[Required task] Copy every line of the listing below word for word, leaving out the pictures.

[Stored items]
━━━━━━━━━━
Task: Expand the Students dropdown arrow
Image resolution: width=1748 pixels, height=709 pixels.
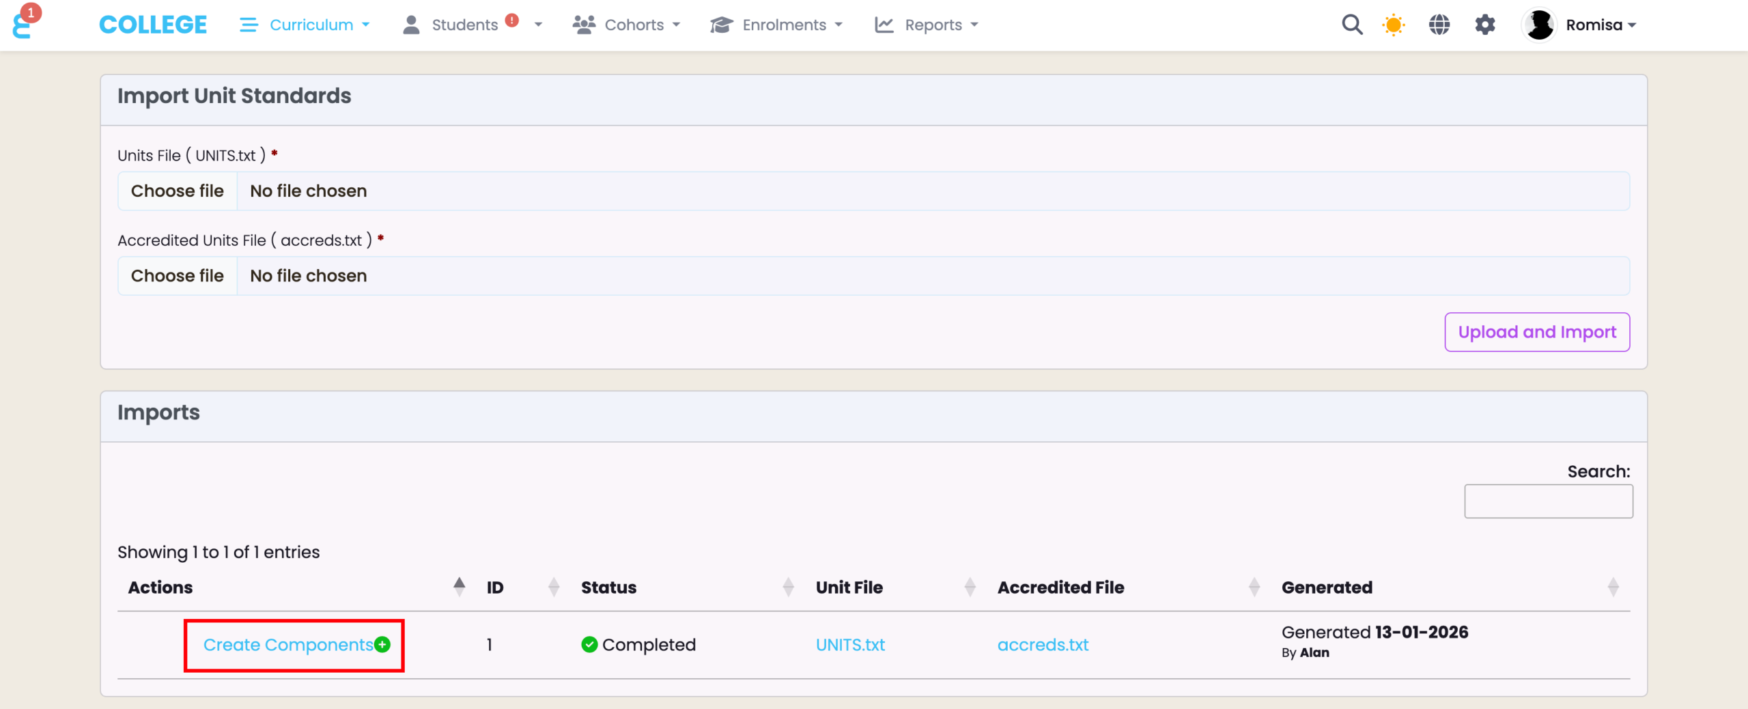Action: click(x=538, y=25)
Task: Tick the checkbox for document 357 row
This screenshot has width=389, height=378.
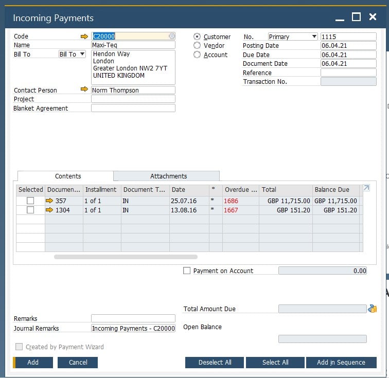Action: [30, 201]
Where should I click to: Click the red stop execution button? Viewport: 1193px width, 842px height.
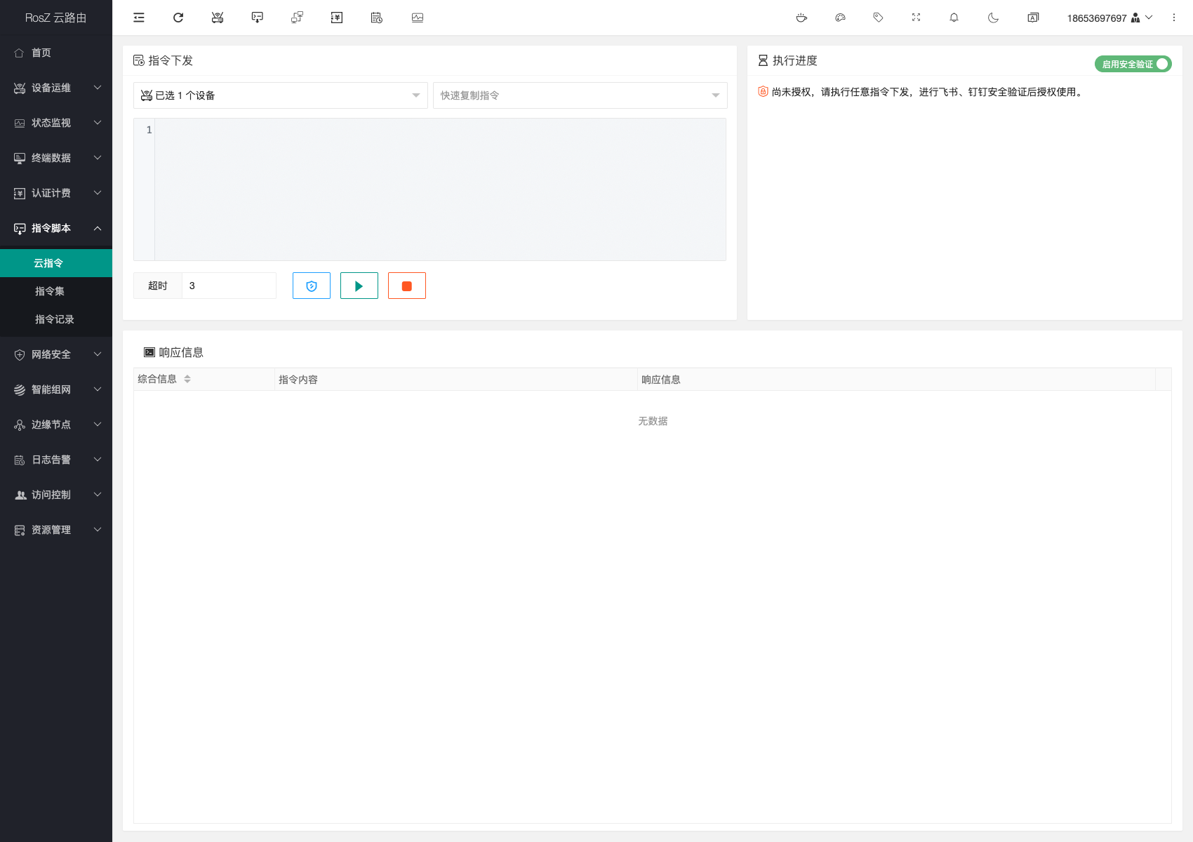[x=407, y=286]
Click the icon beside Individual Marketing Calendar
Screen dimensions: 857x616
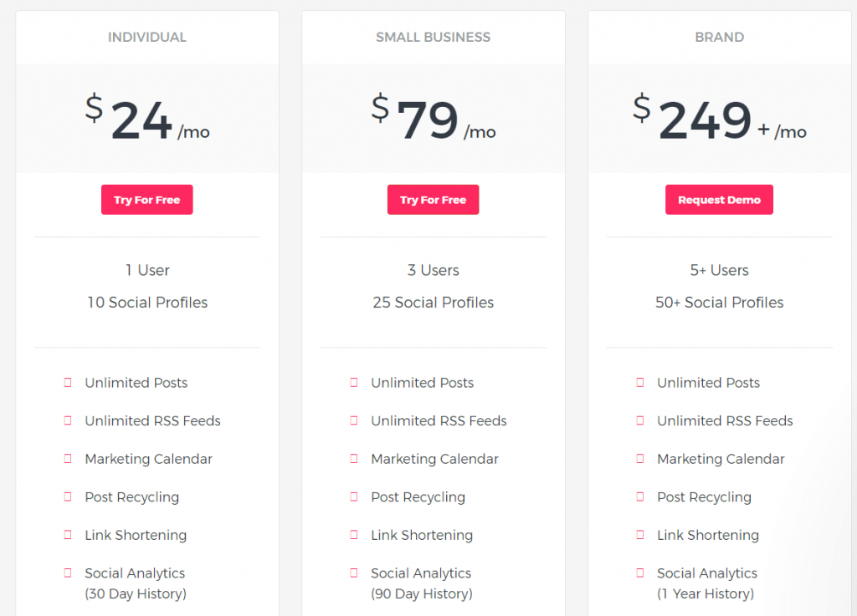pos(68,459)
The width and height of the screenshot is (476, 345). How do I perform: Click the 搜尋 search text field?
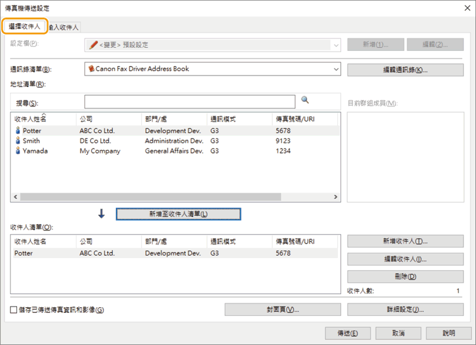(x=189, y=102)
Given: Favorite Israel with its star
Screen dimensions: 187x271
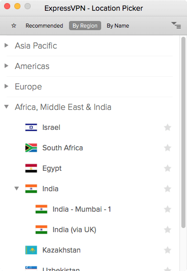Looking at the screenshot, I should pos(168,127).
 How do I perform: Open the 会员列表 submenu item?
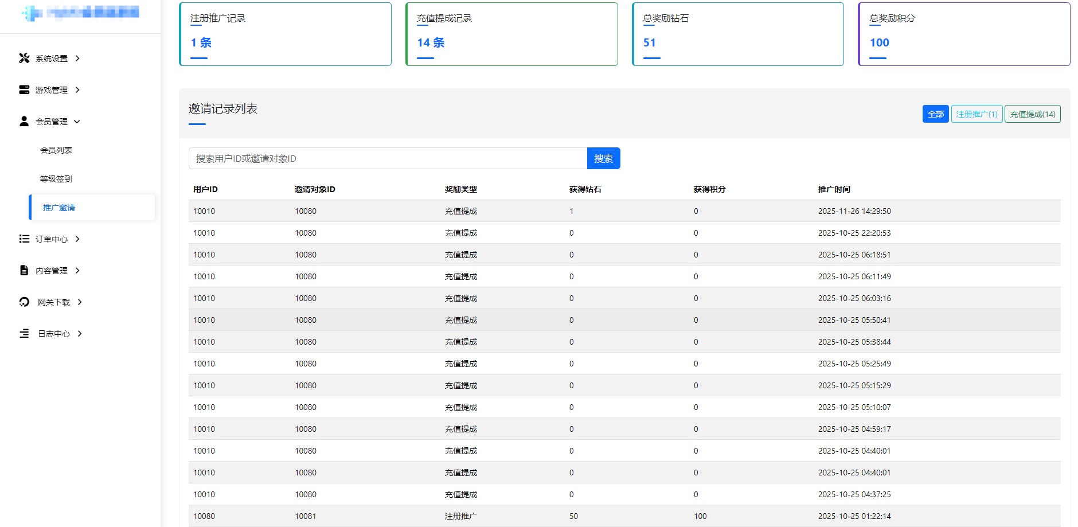click(x=56, y=150)
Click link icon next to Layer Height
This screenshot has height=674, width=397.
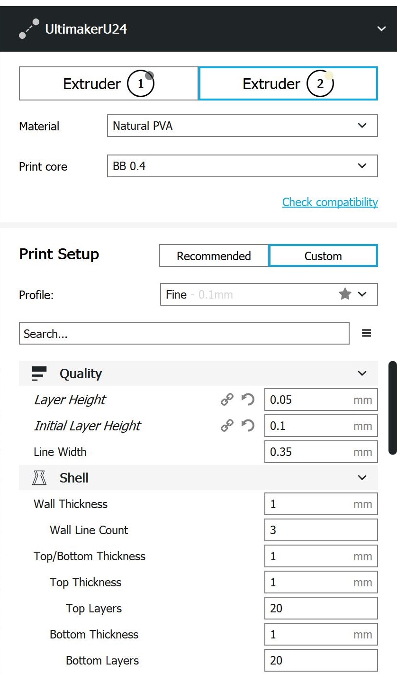[227, 400]
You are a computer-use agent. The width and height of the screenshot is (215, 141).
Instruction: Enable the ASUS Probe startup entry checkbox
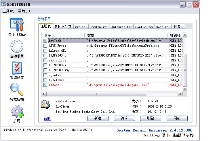click(x=45, y=46)
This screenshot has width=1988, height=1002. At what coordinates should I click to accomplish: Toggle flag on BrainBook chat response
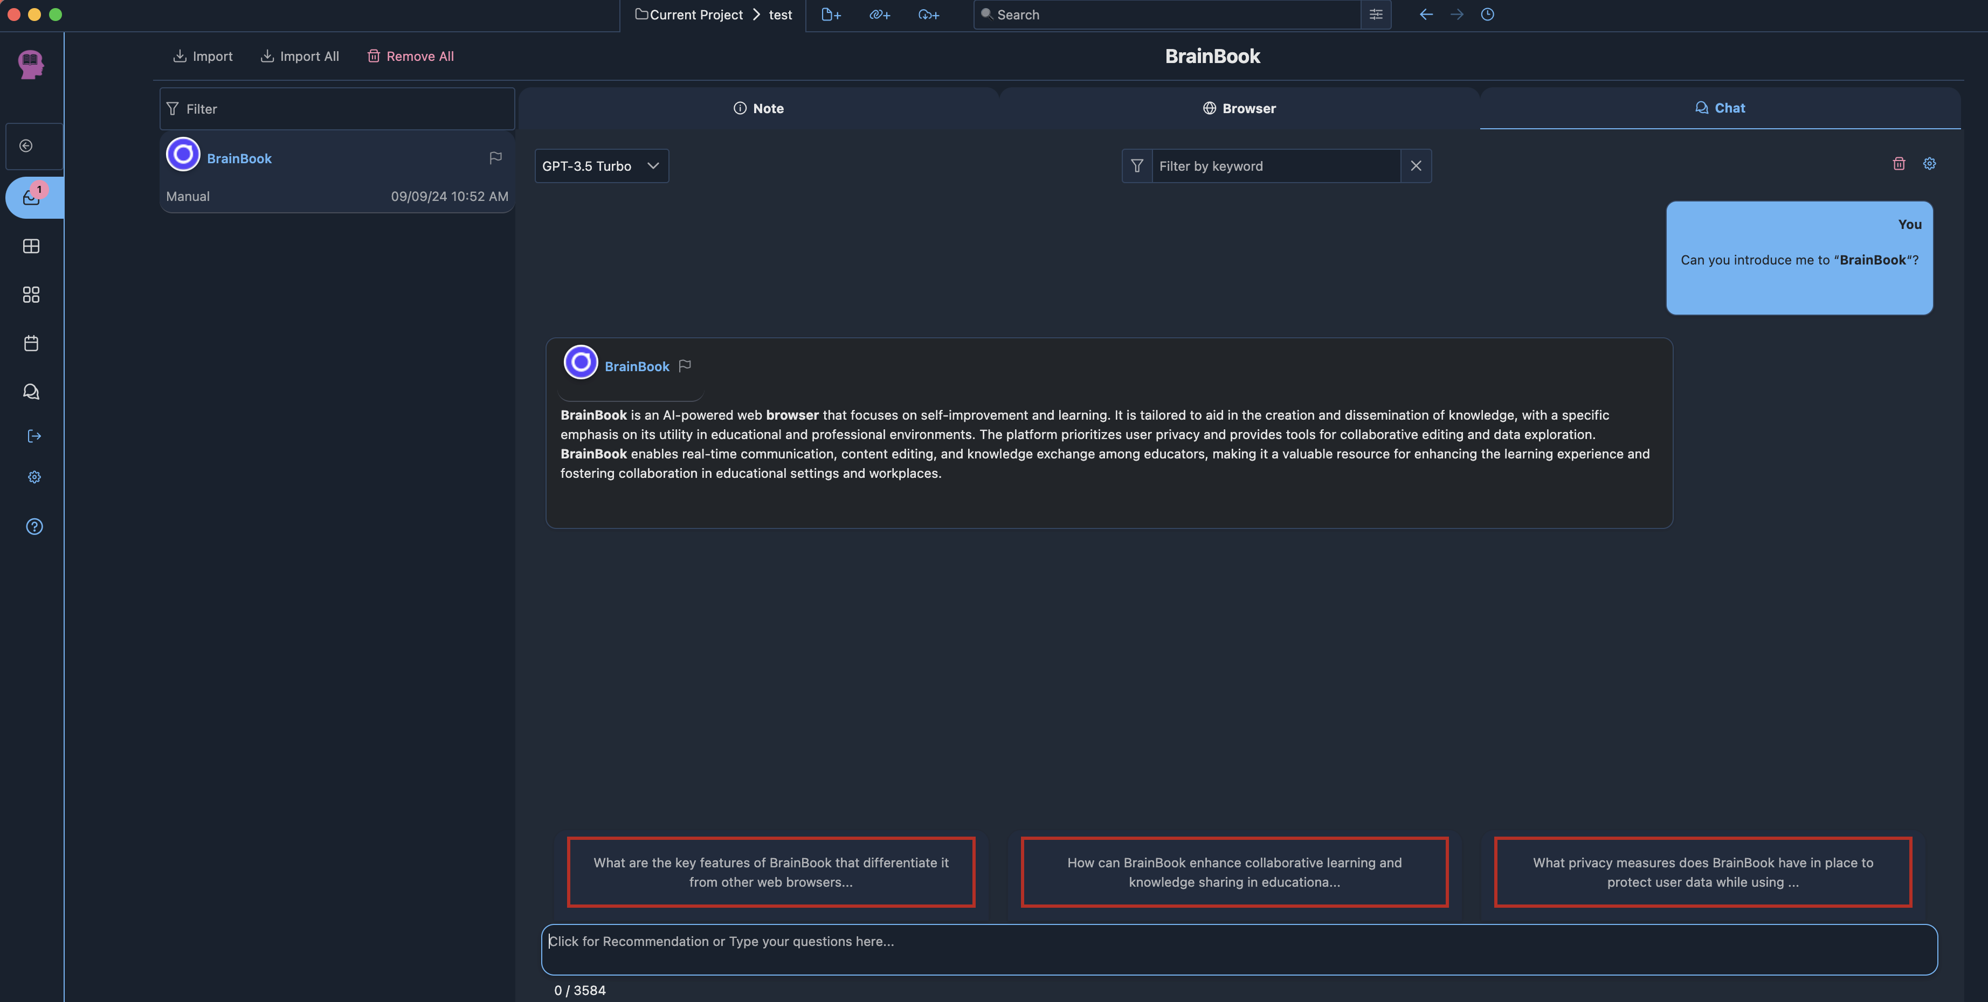pyautogui.click(x=685, y=366)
━━━━━━━━━━
[Solution for this problem]
Task: Expand the Students dropdown arrow
Image resolution: width=1748 pixels, height=709 pixels.
Action: click(x=538, y=25)
Task: Tick the checkbox for document 357 row
This screenshot has width=389, height=378.
Action: [30, 201]
Where should I click to: Click the red stop execution button? Viewport: 1193px width, 842px height.
[x=407, y=286]
Click the icon beside Individual Marketing Calendar
Screen dimensions: 857x616
pos(68,459)
The width and height of the screenshot is (476, 345). How do I perform: Click the 搜尋 search text field?
(x=189, y=102)
Given: Favorite Israel with its star
Screen dimensions: 187x271
Looking at the screenshot, I should pos(168,127).
 How do I perform: Open the 会员列表 submenu item?
click(x=56, y=150)
Click link icon next to Layer Height
This screenshot has height=674, width=397.
[227, 400]
You are a computer-use agent. The width and height of the screenshot is (215, 141).
Instruction: Enable the ASUS Probe startup entry checkbox
click(x=45, y=46)
This screenshot has width=1988, height=1002. At what coordinates should I click to accomplish: Toggle flag on BrainBook chat response
pyautogui.click(x=685, y=366)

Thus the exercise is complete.